As of the 2001 India census, Maruthuvakudi had a population of 11,455. Ten percent of the population was under six years of age. Males and females each constitute 50 percent of the population. Maruthuvakudi's literacy rate is 76 percent, considerably higher than the national average of 59.5 percent.

== Culture/Cityscape ==

=== Tourist Attractions ===
Aduthurai's major attraction is the Ten Kurangaaduturai Temple, which is believed to be the place where Sugreeva worshiped Lord Shiva. This highly revered shivasthalam is one of two Kurangaaduturai temples in Aduthurai, located south of the Cauvery River.

Airavateswarar Temple, Maruthuvakudi is a temple for Lord Shiva.

As per a legend, Indra, the god-king of Heaven, and his white elephant Airavata were cursed by Sage Durvasa for throwing a garland given to them by the god Brahma.

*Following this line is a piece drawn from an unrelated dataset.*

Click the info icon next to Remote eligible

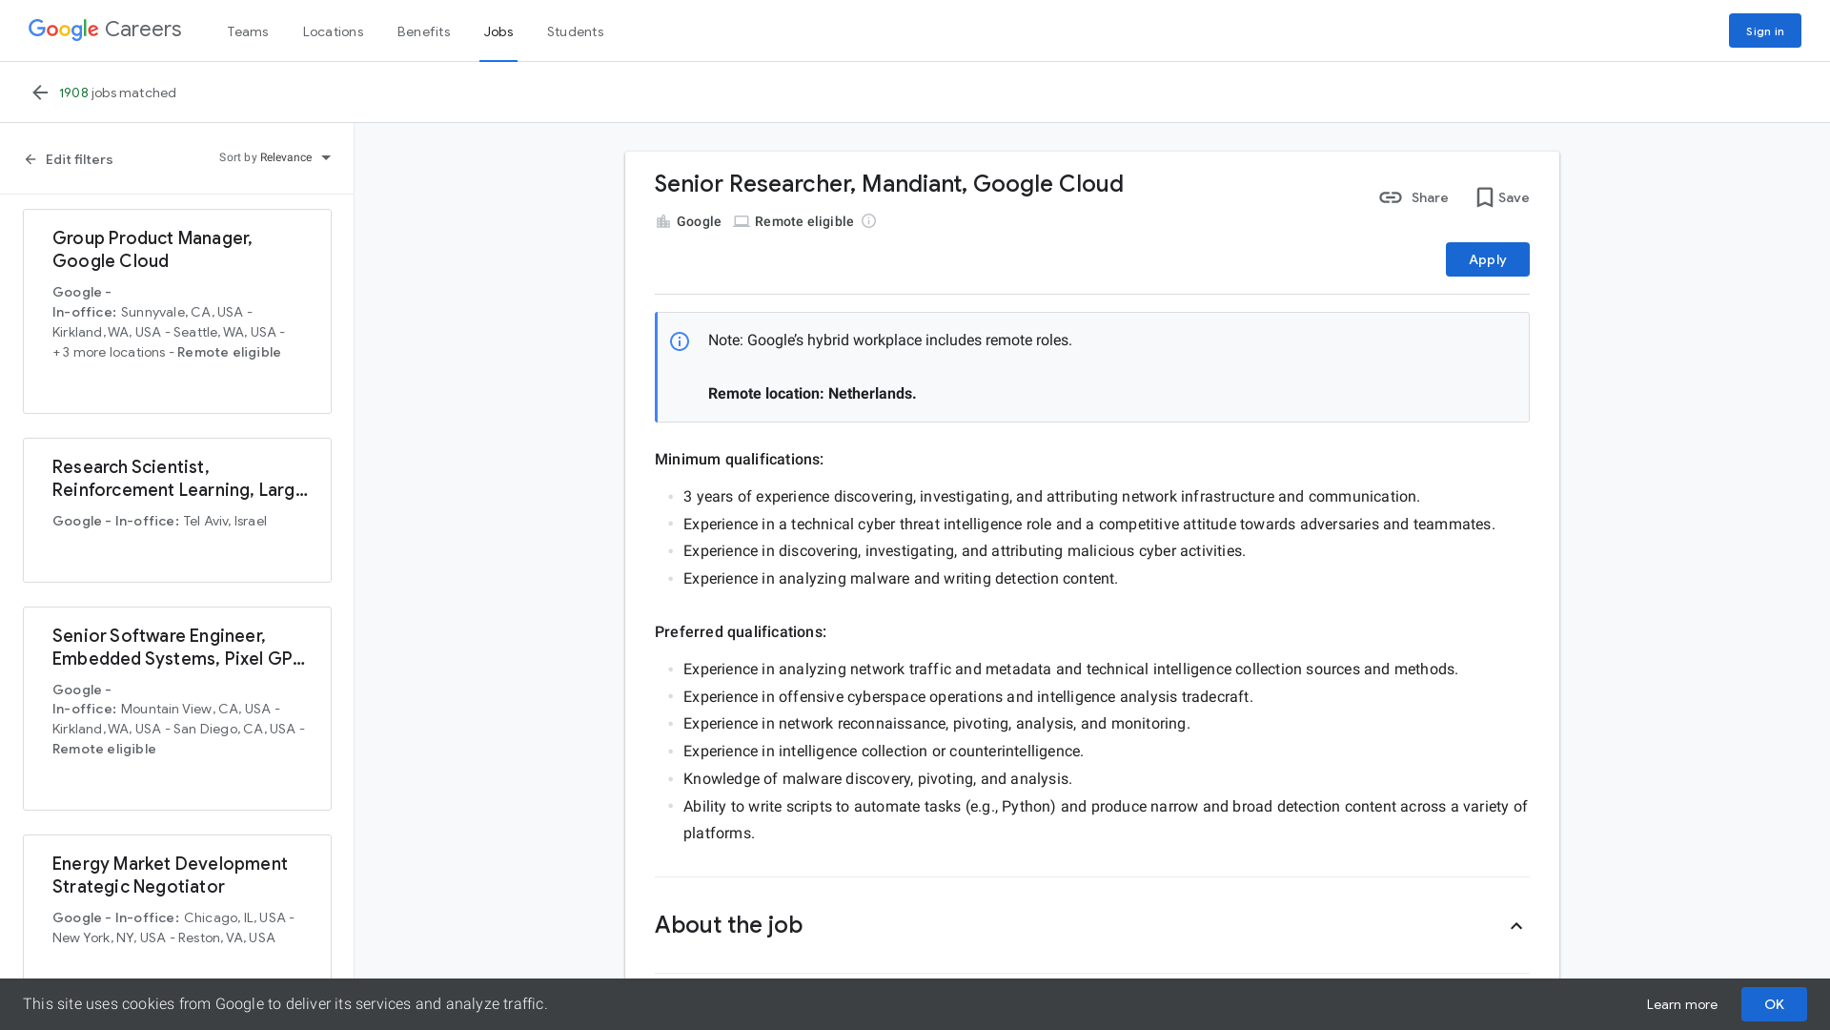pos(868,221)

Indra lost his Kingdom and Airavata turned black. He worshipped the god Shiva here and was eventually released from the curse. It is also the place where Shiva slew the demon Marutthuvasura, from which the name of the village originated from.

== Transport ==
=== By Rail ===
There is a railway station.

=== By Road ===
A bus terminal in the town connects it with other parts of Tamil Nadu. Bus route numbers A1, B1, 15A, 15B, 17, 27A, 27B, 27C, 33A, 33B, 53, 54 and 64 operates via the bus terminal. Various private and government long haul buses stop here connecting this town with major cities like Chennai, Coimbatore, Tiruchirappalli, Rameswaram, Palani, Pudhuchery, Cuddalore (also spelt as Kadalur) and Madurai. The nearest major railway station, Kumbakonam, is 14 kilometers away. The daily Uzhavan Express train to Chennai stops there.

The town is located on the Mayiladuthurai – Kumbakonam highway, and buses are available from Mayiladuthurai and Kumbakonam.

==Medical facilities==
Bawaa Medical Aduthurai is located on Railway Road.

==Education==
===Schools===
The Sri Kumara Gurupara Swamigal Higher Secondary School (KGSHSS) is the higher secondary school in Aduthurai. There are about 3,000 students in this school studying in both English and Tamil medium (from 6th to 12th grade). It has a computer science curriculum for +2 students, and a well established computer lab. The KGS Primary school, located on Perumal Koil Street, has classes for grades 1 to 5.

The Crescent Matriculation School is located in the nearby town of Avaniapuram and has over 2,000 students up to +2 level.

The Rice City Matriculation Higher Secondary School, situated near the Aduthurai railway station, aims to provide an all-round education for children at a low cost but with the same standard as the city schools.
===Tamil Nadu Rice Research Institute===
The Tamil Nadu Rice Research Institute is located in Aduthurai. The research station was first established at Manganallur in 1912, and was shifted to Aduthurai in 1922. In 1962 it was renamed the Regional Research Institute. In 1981, after 19 years of successful operation, it changed its name again to Tamil Nadu Rice Research Institute, or TRRI, and was elevated to Directorate of Rice Research Lead Centre in 1985.

The institute occupies around 64 hectares and produces various high-quality breeds of rice and cane sugar. The institute's main focus is on promoting short-term cultivation. Some noteworthy breeds developed here are Aduthurai 32 (ADT-32) and Aduthurai 36 (ADT-36).